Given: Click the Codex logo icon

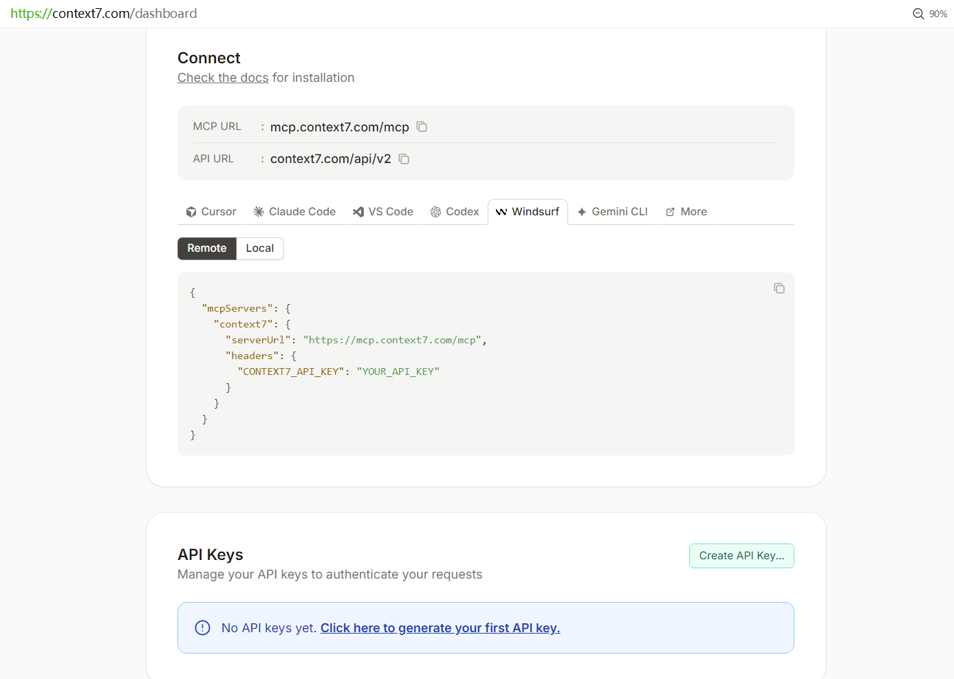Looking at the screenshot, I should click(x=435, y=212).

○ ○ ○

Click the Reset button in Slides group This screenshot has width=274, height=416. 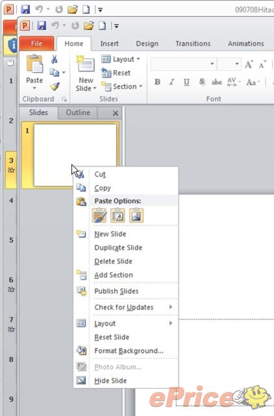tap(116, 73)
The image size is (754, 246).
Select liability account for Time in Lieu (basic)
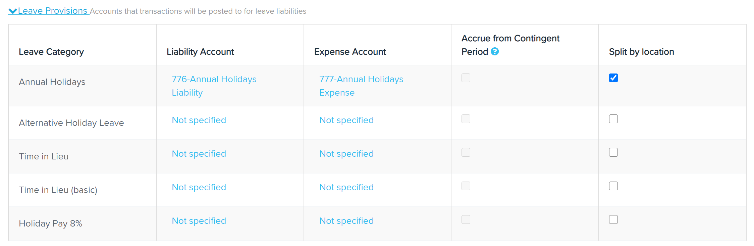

○ ○ ○

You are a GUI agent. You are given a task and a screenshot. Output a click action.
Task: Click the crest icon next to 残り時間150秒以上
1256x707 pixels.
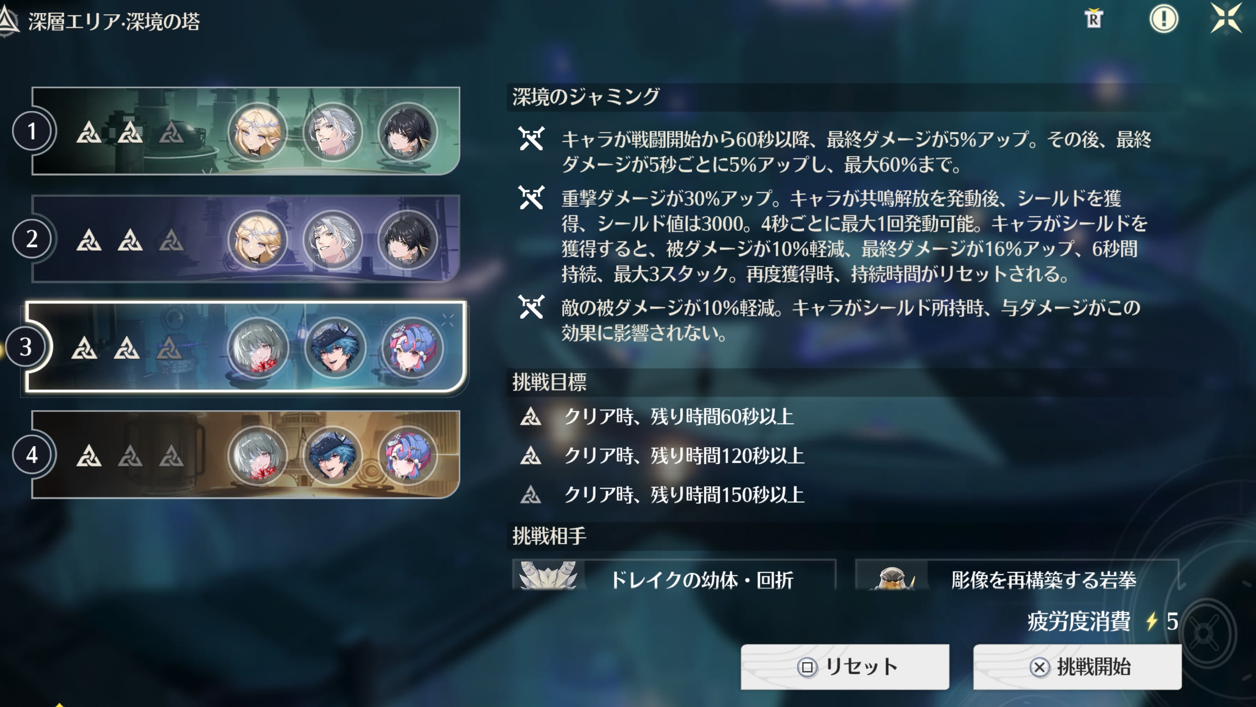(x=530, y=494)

○ ○ ○

■ Task to carry out: Update everything from the line containing "You are a GUI" down to the line containing "(x=530, y=494)" by putting "badge icon" in place of "crest icon" and keeping the rest unchanged. Leave the pictures out of your answer.

■ Exercise solution:
You are a GUI agent. You are given a task and a screenshot. Output a click action.
Task: Click the badge icon next to 残り時間150秒以上
1256x707 pixels.
(x=530, y=494)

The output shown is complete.